◆ **Source extract**:
= Beginning of Section =

Linear Algebra Review and SciPy Basics
Contents
4.7. Linear Algebra Review and SciPy Basics#
Reference: Section 2.2 Vectors and Matrices in Nonlinear Programming: Concepts, Algorithms, and Applications to Chemical Processes by L. T. Bielger (2010).
Recommended Links
SciPy Lecture Notes (Especially 1.1 - 1.6 for everyone and 2.1 - 2.2 for advanced users)
Tip: We will mostly use SciPy for linear algebra. (It has more sophisticated capabilities than NumPy.) We will use NumPy if/when SciPy does not offer a specific command.
4.7.1. Learning Objectives#
After studying this notebook, completing the activities, and asking questions in class, you should be able to:
Understand matrix operations on paper and in python.
Explain what a determinant is and how to calculate it; know its properties.
Calculate the rank of a matrix by hand and in python.
Know the conditions for a matrix to have an inverse, and how to calculate its inverse.
Understand how to solve linear systems in various ways, including LU decompostion.
Be familiar with the invertible matrix theorem.
Calculate and interpret eigenvalues.
Perform singular value decomposition and interpret the results.
Calculate vector and matrix norms.
# Load required Python libraries.
import matplotlib.pyplot as plt
import numpy as np
from scipy import linalg
4.7.2. Notation for CBE 40499/60499 and Bielger (2010)#
The following is somewhat standard notation in scientific computing and data science literature:
Scalars (constants and variables): Lowercase Greek letters (more common), lowercase non-bold Roman letters (especially if dictated by science or engineering context/domain norms)
CBE 40499/60499: We will sometimes use
Vectors - Lower case bold Roman letter, lowercase bold Greek letters (if dictated by science or engineering domain norms)
Matrices - Upper case bold Roman letters, uppercase bold Greek letters (if dictated by science and engineering domain norms)
The notation for lectures will (hopefully) be obvious from context. I sometimes use Greek letters for constants and Roman letters for variables… unless the Greek letters have engineering or scientific meaning.
4.7.3. Matrix Operations#
In this section we will introduce properties of matrices with code examples following each property.
4.7.4. Property #1#
Multiplying two matrices \(A\) \(\in\) \(\mathbb{R}^{n \times m}\) and \(B\) \(\in\) \(\mathbb{R}^{m \times p}\) leads to the product \(C \in\) \(\mathbb{R}^{n \times p}\) with elements \( \mathbf{\{C\}_{ij}}\) = \(\sum_{k=1}^m \mathbf{\{A\}_{ik}} \mathbf{\{B\}_{kj}}\). This operation is defined only if the number of columns in \(A\) and rows of \(B\) is the same.
Home Activity
The code below demonstrates matrix multiplication. Before running the code below, what is the dimension of A*B?

= End of Section =

◆ **Provided material**:
= Beginning of Section =

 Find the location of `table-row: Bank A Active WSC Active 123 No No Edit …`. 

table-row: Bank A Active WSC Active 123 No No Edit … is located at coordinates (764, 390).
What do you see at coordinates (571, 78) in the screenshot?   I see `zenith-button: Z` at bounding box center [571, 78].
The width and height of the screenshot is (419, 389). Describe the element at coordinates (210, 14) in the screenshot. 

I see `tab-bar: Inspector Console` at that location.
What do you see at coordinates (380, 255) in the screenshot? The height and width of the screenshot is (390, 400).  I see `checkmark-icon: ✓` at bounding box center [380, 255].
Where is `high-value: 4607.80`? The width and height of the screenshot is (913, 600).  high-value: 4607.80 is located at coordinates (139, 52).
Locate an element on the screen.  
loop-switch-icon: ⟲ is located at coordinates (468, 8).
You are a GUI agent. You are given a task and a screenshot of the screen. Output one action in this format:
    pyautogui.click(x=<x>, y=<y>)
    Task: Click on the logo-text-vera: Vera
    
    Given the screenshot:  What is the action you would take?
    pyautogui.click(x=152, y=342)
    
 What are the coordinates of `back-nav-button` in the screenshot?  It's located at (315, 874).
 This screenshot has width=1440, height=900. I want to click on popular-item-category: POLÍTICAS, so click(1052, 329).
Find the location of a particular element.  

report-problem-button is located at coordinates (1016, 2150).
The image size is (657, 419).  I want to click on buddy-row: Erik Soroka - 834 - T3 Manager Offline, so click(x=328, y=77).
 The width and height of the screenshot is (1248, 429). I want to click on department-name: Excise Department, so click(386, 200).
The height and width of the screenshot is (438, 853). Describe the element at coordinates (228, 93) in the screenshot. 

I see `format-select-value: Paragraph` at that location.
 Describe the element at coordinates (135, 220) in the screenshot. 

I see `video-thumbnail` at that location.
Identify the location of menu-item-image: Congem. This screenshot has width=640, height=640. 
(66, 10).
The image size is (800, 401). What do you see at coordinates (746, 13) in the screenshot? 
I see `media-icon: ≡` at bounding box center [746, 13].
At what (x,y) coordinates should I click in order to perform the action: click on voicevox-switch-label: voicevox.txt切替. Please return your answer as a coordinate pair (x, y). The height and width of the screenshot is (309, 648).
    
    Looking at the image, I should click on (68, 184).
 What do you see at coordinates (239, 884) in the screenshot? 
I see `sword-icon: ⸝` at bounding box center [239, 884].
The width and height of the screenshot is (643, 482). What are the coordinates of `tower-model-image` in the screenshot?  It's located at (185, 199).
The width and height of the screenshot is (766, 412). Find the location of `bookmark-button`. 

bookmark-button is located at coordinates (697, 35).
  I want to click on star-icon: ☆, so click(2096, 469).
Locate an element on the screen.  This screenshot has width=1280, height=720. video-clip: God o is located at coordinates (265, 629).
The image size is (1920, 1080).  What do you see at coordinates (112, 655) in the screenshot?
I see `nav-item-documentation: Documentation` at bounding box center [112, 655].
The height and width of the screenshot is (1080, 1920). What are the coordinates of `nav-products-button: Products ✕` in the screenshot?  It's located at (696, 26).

= End of Section =

◆ **What you will do**:
1. Reproduce the linear algebra review from "Calculate vector and" down to "and engineering domain norms)".
2. According to the linear algebra review, under what condition is multiplying two matrices defined?
The listing has no connection to the linear algebra review.

◆ **Task-by-task outputs**:
1.
Calculate vector and matrix norms.
# Load required Python libraries.
import matplotlib.pyplot as plt
import numpy as np
from scipy import linalg
4.7.2. Notation for CBE 40499/60499 and Bielger (2010)#
The following is somewhat standard notation in scientific computing and data science literature:
Scalars (constants and variables): Lowercase Greek letters (more common), lowercase non-bold Roman letters (especially if dictated by science or engineering context/domain norms)
CBE 40499/60499: We will sometimes use
Vectors - Lower case bold Roman letter, lowercase bold Greek letters (if dictated by science or engineering domain norms)
Matrices - Upper case bold Roman letters, uppercase bold Greek letters (if dictated by science and engineering domain norms)

2. It is defined only if the number of columns in A is the same as the number of rows of B.